The following resolutions were also submitted to the meeting by the Hon. Secretary:-
1.- That it has been proved to the satisfaction of the members of this Association that this Association cannot carry out the principal objects for which it was formed, and that it is advisable to wind up the same, and that accordingly the Association be wound up.
2.- That the fund collected by public subscription for the erection of a Hall be refunded as far as possible to the donors; that the balance which cannot be refunded, either by reason of its having been anonymously given or otherwise, be given to some charitable object.
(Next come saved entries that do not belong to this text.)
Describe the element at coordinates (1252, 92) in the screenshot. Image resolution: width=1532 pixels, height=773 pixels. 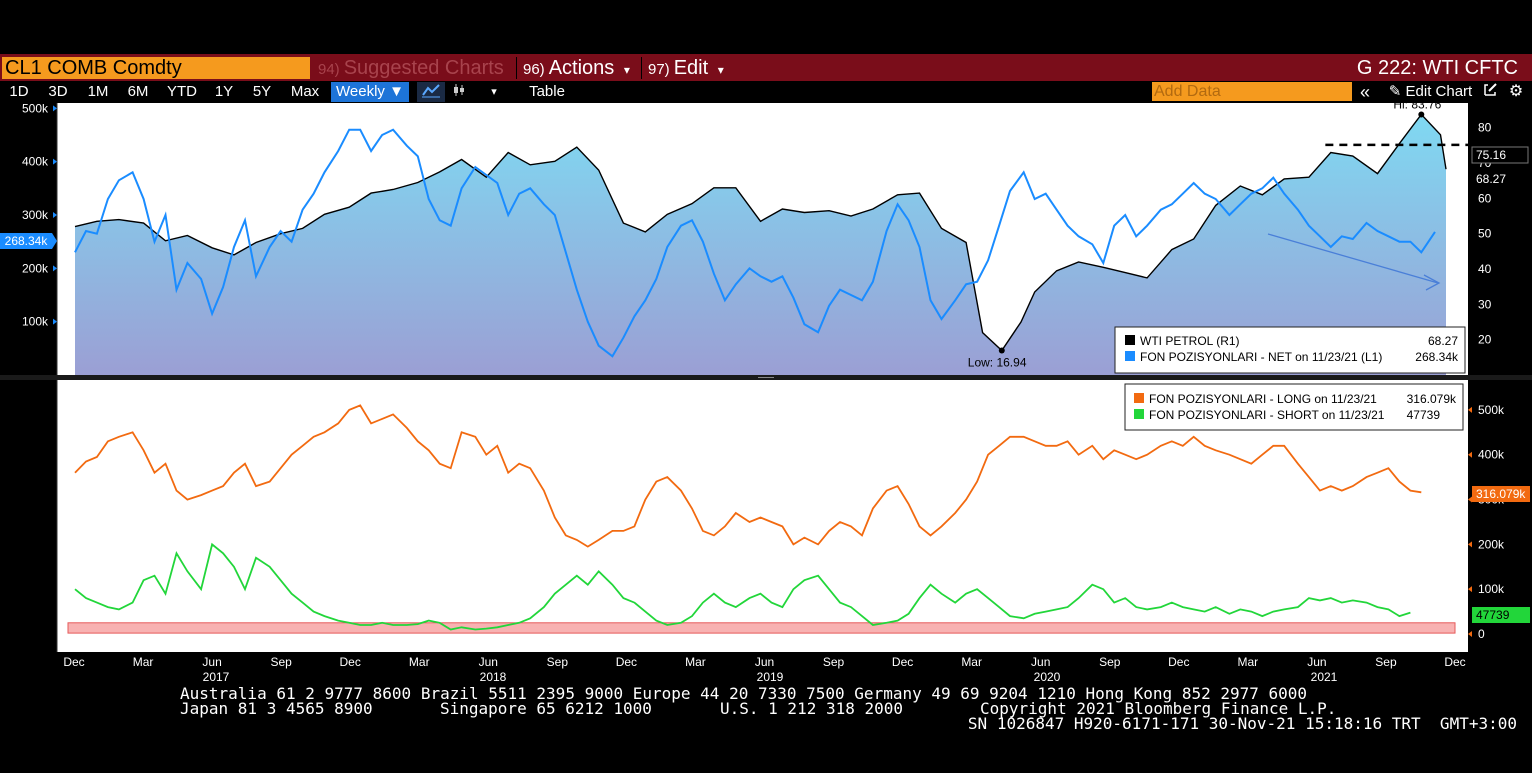
I see `add-data-input` at that location.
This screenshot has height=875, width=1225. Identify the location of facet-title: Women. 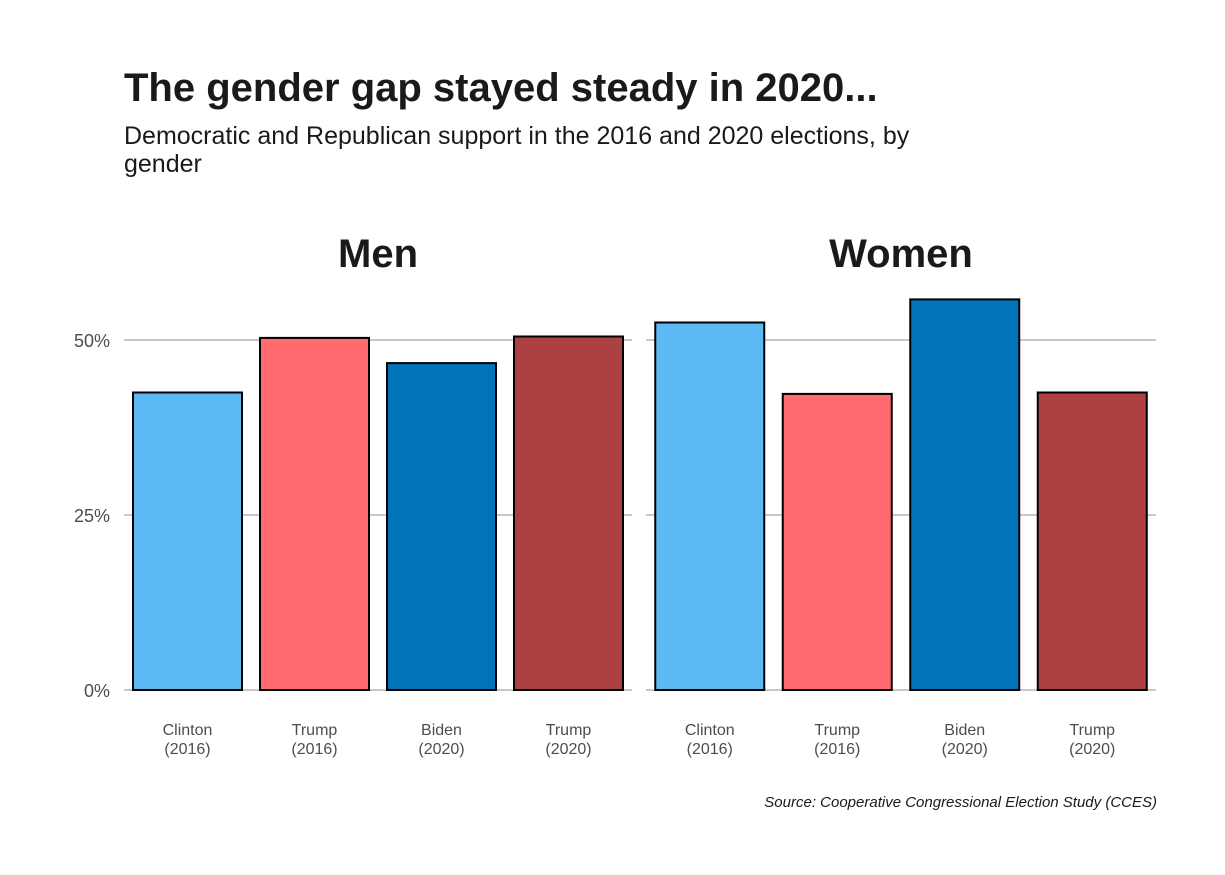
(901, 254).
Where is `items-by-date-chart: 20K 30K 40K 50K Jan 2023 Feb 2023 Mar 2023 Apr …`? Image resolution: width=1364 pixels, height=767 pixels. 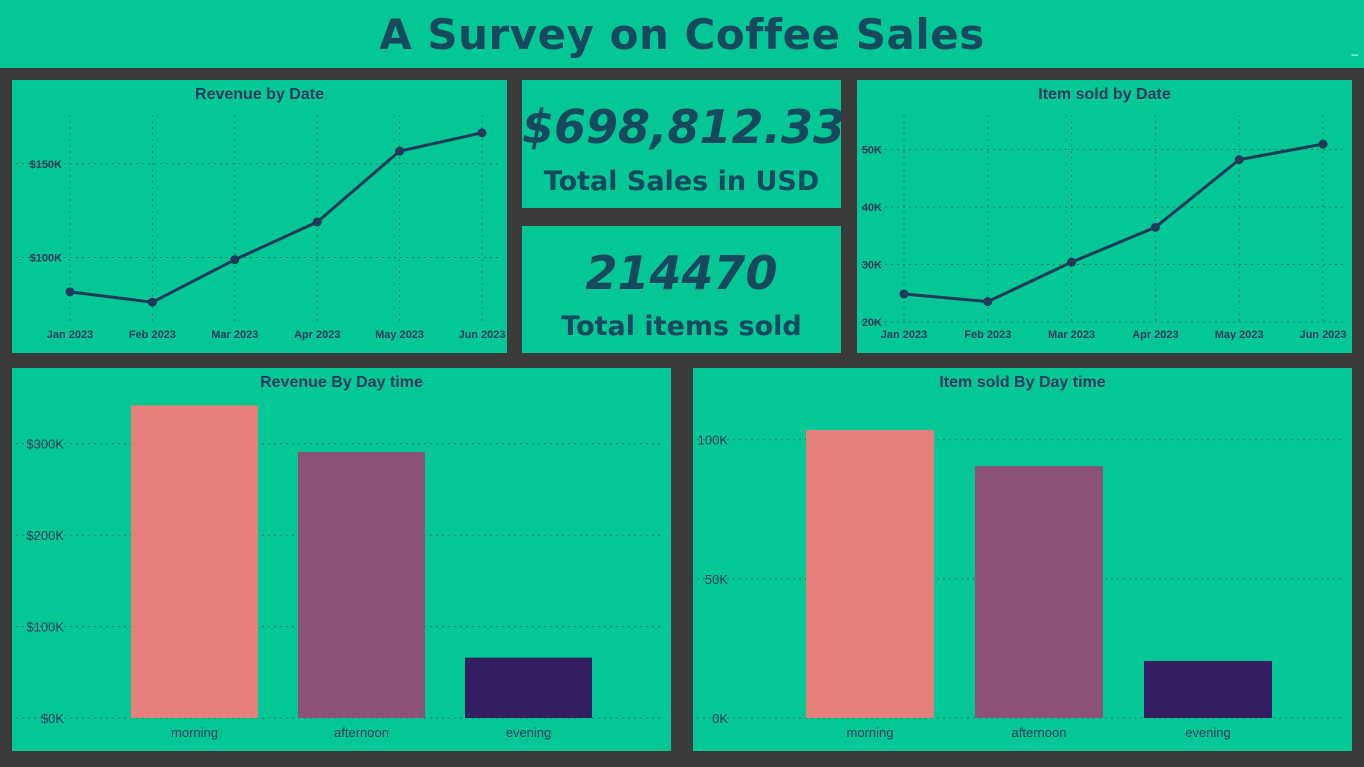
items-by-date-chart: 20K 30K 40K 50K Jan 2023 Feb 2023 Mar 2023 Apr … is located at coordinates (1104, 228).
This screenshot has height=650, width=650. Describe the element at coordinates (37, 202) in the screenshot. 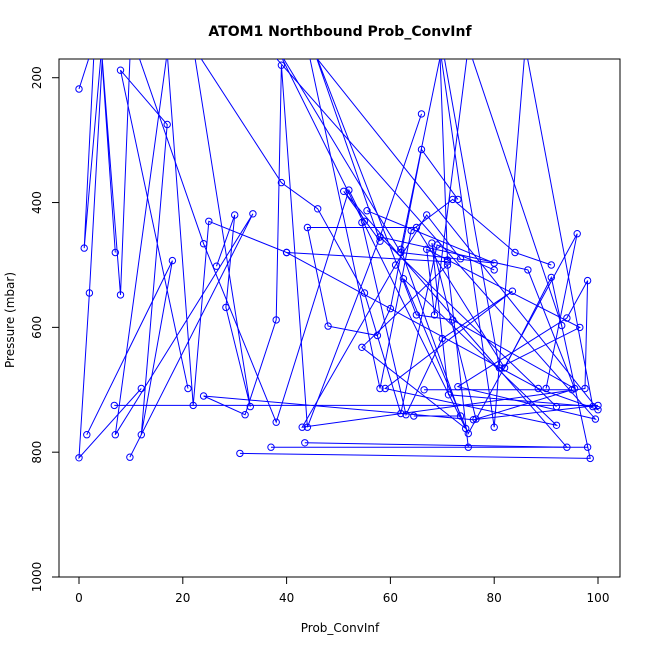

3.- That the debts incurred or adopted by this Association and the subscription already paid by members be paid and/or repaid out of the interest accruing on the said fund.
4. - That a vote of thanks be passed in favour of Mr. F.Endell Rosser, the Honorary Architect, for his great services to this Association.
All the resolutions were passed at the meeting, which was presided over by Rear-Admiral Anstruther, without dissent. It was also decided that the funds subscribed towards the building fund should be invested in war funds for the duration of the war, and that any interest accruing should be used for paying off the debts of the Association.